When I said limitation it was because nowadays with computers you can sort let it figure some of that stuff out for the players and back then it pretty much had to be done by hand and all figured out ahead of time. Now you can still have all the stats and do everything as before (Obviously not in Skyrim, but if devs do build such a game...) and that's fine too.
Again, I will say that I don't know exactly what you mean. On the surface I would say that that is not (and was not) the case, but I'm not sure of what you mean.
I can say that it's nuts to have a stat system and not allow the player to know what they are; they have to know in order to play (and how not to play) as the character.
There is not a technological limitation here; PCs are great with numbers, and stats are nothing compared to even 4 bit graphics.
Which is a limitation of the game engine and how and how Bethesda implemented the characters and AI not really because of the character system.
I disagree because the character system defines how the game agrees or disagrees with the player, on matters of the character. The AI is tertiary, and could be replaced with a pop up that says that they beat the hell out of the PC.
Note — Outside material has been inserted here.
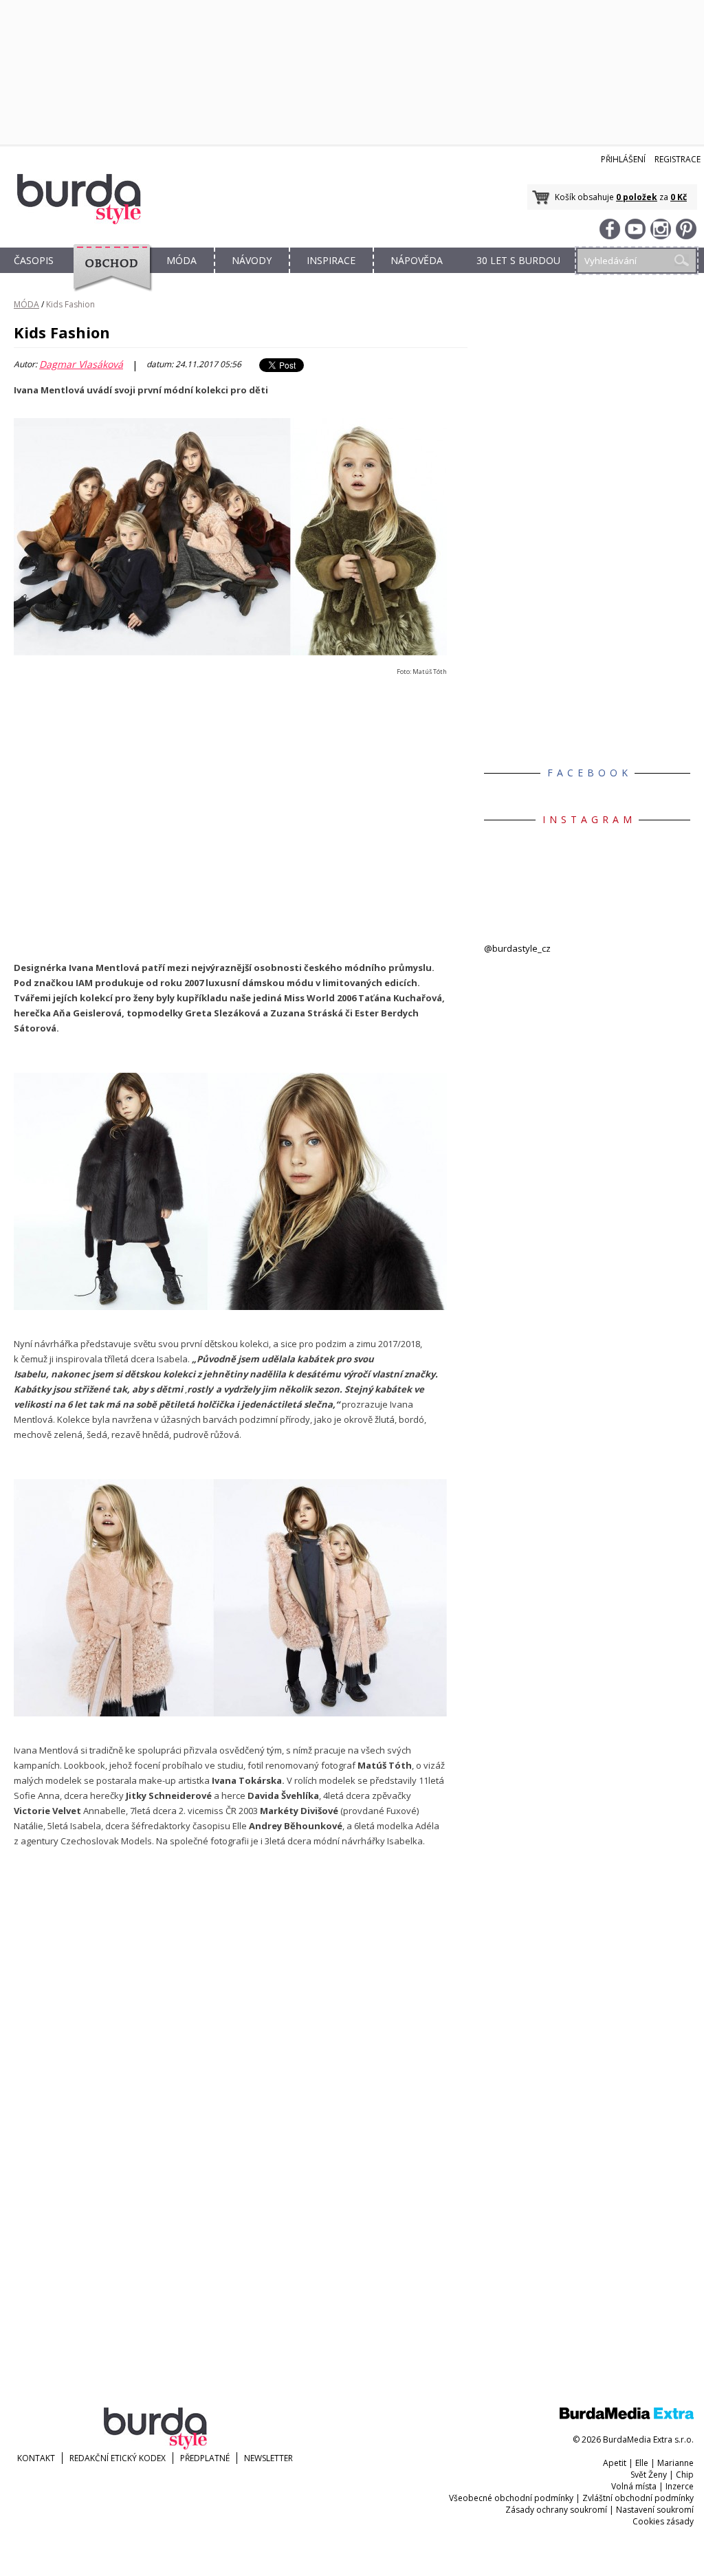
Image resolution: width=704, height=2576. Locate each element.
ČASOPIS (34, 260)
(And be done statistically.)
Because it still is totally within your power to still choose what skills you use and how your character plays as you go along. Sure if you never put any thought into it all then you probably won't be able to distinguish your own character that you made, but otherwise yeah, it should be easy to distinguish and define what's in or not in character. (With obvious exceptions to how the NPCs and game world is designed. But that's always true since devs never plan or implement all possibilities.)
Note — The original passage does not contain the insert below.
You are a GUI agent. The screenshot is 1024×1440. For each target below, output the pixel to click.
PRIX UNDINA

Fallout allowed the PC to define aptitudes, and start out proficient in something; even FO3 retained a sliver of this.
The only game that I have seen to do 'learn by doing' well, was Lands of Lore:Throne of Chaos; and even then the PCs all had lives leading up to the start of the game, and begin the game as very competent in one area, or reasonably competent in several.
** I would be open and look forward to a Lands of Lore sequel by Bethesda. I might also like their take on a the Palladium Books RIFTS setting. These kind of suit them, where Fallout does not.
*** Incidentally, Lands of Lore:ToC was a first person dungeon crawler with fully voiced PC dialog, and a lot of it; made in 1994; just around the time that development of Fallout was begun.
****Incidentally again... Two years before Fallout, Interplay's big game was a first person adventure with a spell casting, sword wielding warrior, and was fully voiced, and had dual wielded weapons that hit where you targeted. It's called Stonekeep.